Она переоделась, и вместо будничной одежды на ней было платье благородного зеленого цвета. В моей голове тут же мелькнула мысль, что к нему подошли бы изящные сережки с изумрудами. Но у нас была только бижутерия. Зато мы оставались самими собой, и никакой блеск не отвлекал нас от того, что находится внутри.
— Мама, ты прекрасна!
— И правда, Элевиса, вы прекрасно выглядите!
— Девочки, засмущали! В мои годы уже нельзя выглядеть хорошо.
— Мама, ну что ты такое говоришь!
— Ладно, идите погуляйте по саду. Скоро позову к столу.
Я с огромной радостью исполнила волю мамы, потому что так давно не была на свежем воздухе. Теплый день еще с порога поприветствовал меня ярким солнцем и легким ветерком, играющим с моими волосами. Я скучала по всему этому. Ру нигде не было видно, и я не стала тратить время на его поиски. В конце концов, он все равно когда-нибудь меня покинет. Уж лучше сейчас, чем, когда моя привязанность к нему будет слишком крепка.
— Твоя кожа стала бледной, как у северян, — с насмешкой сказала Рената, когда мы дошли до потрепанных временем деревянных качель, на которые я тут же присела.
— Не говори мне про них, — произнесла я сквозь зубы и прислонила голову к перекладине.
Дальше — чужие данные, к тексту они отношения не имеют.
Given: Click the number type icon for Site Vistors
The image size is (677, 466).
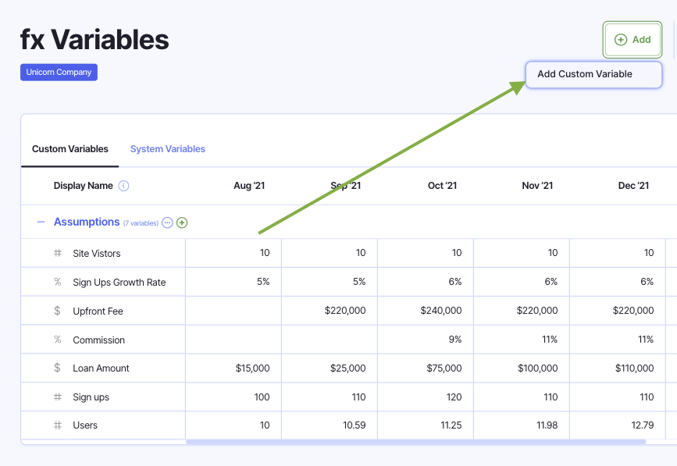Looking at the screenshot, I should [x=58, y=254].
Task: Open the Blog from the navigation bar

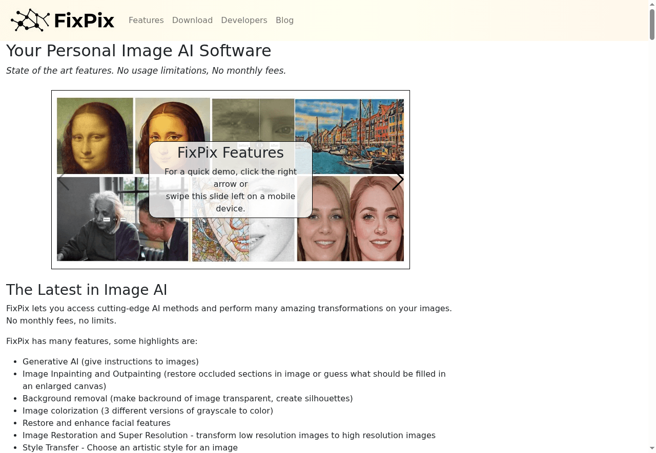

Воспоминания детства нахлынули на меня, и при всем желании их невозможно было остановить. Отец смастерил качели, когда мне было три года, и это первое мое отчетливое воспоминание о раннем детстве, это ощущения чуда и настоящего счастья, когда папа стесывал сучки, а я сидела на крыльце нашего дома и смотрела на него. Я и тогда не умела ждать, мне не терпелось покачаться на качелях и ощутить полет в воздухе, но я была заворожена зрелищем папиной работы. В его руках обычное дерево превращалось в произведение искусства. Мне, трехлетней девочке с двумя рыжими косичками и веснушками на щеках, именно так и казалось. После это произведение искусства стало чем-то обыденным, не претендующим на необычность и уж тем более на чудо. Но ради папиной улыбки я все равно садилась на качели, и ноги сами собой увлекали меня ввысь.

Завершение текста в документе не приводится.